The optical fiber 10 was drawn. Next, the obtained optical fiber 10 was immediately and continuously passed through a quartz glass reaction tube (1 m in length) installed under a drawing furnace, and a carbon coat layer 2 was formed on the surface of the optical fiber. The carbon coat layer 2 is formed by a gas supply port provided in the reaction tube.
Then, a mixed gas of 600 cc / min of dichloromethane gas as a gas for forming a carbon coat layer and 600 cc / min of argon gas as a rare gas was continuously supplied. The thermal decomposition temperature was 1550 ° C., and the thickness of the carbon coat layer 2 thus obtained was 500 Å. An ultraviolet-curable resin liquid was applied thereon and then cured to form a transparent primary coat layer 3 having a thickness of 60 μm.

Thereafter, a white ink formed by adding titanium oxide as a white colorant to urethane acrylate was applied on the primary coat layer 3 to form a white coat layer 4 having a thickness of 4 μm. Further, a color ink formed by adding seven types of color pigments of red, blue, yellow, green, peach, brown, and white to urethane acrylate is applied to each sample, and a colored coating layer having a thickness of 6 μm is formed. 5 was obtained, and optical fibers of seven colors were obtained.

In order to confirm the degree of change in the surface tone of the seven color samples thus obtained, the seven color samples were visually compared with the sample surface colors. As a result, no color difference between the color samples and the color samples was recognized in any of the color samples.

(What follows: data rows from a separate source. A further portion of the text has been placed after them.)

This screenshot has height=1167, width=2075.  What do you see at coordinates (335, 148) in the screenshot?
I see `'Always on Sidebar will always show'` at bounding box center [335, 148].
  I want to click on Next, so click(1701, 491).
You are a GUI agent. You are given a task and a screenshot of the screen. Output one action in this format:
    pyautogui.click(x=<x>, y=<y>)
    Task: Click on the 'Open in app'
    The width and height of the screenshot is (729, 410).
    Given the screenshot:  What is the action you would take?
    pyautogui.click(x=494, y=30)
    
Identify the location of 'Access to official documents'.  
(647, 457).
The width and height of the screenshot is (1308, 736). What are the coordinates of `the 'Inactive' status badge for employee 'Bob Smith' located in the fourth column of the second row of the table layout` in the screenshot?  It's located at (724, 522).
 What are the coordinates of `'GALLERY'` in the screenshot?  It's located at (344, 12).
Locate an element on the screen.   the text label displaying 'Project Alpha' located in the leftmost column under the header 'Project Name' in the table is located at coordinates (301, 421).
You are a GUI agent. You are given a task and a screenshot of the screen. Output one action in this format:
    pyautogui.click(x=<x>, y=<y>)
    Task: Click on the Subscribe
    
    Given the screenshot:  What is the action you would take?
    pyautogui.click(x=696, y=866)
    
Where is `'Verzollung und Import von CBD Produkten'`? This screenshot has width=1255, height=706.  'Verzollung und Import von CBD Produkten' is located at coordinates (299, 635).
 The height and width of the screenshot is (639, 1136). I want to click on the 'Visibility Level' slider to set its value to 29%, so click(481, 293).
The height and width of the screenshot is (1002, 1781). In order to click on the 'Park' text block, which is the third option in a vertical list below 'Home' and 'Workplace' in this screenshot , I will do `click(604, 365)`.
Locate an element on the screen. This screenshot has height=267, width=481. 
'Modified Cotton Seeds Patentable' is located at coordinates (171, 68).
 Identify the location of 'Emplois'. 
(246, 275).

COMPARATIVE EXAMPLE Optical fiber core samples of the above seven colors were produced in the same manner as in the above example, except that the formed white coat layer 4 was not provided. When the surface color of the comparative example product was compared with each color sample in the same manner as above, a color difference (particularly, yellow, peach, and white discolored) considered to be caused by interference of the black color of the carbon coat layer 2 was observed.

[0020]

According to the carbon-coated optical fiber core of the present invention as described above, the color of the carbon-coated layer provided for improving the water resistance and hydrogen resistance of the optical fiber is changed by the color of the core on the surface. Since the white coat layer is provided between these layers so as not to interfere with the color of the colored coat layer for identification, the original color of the colored coat layer can be used as the surface color of the optical fiber. Therefore, the present invention has excellent effects, for example, even when a multi-color optical fiber core is formed into a cable, the core discriminating property is not impaired in a connection operation or the like.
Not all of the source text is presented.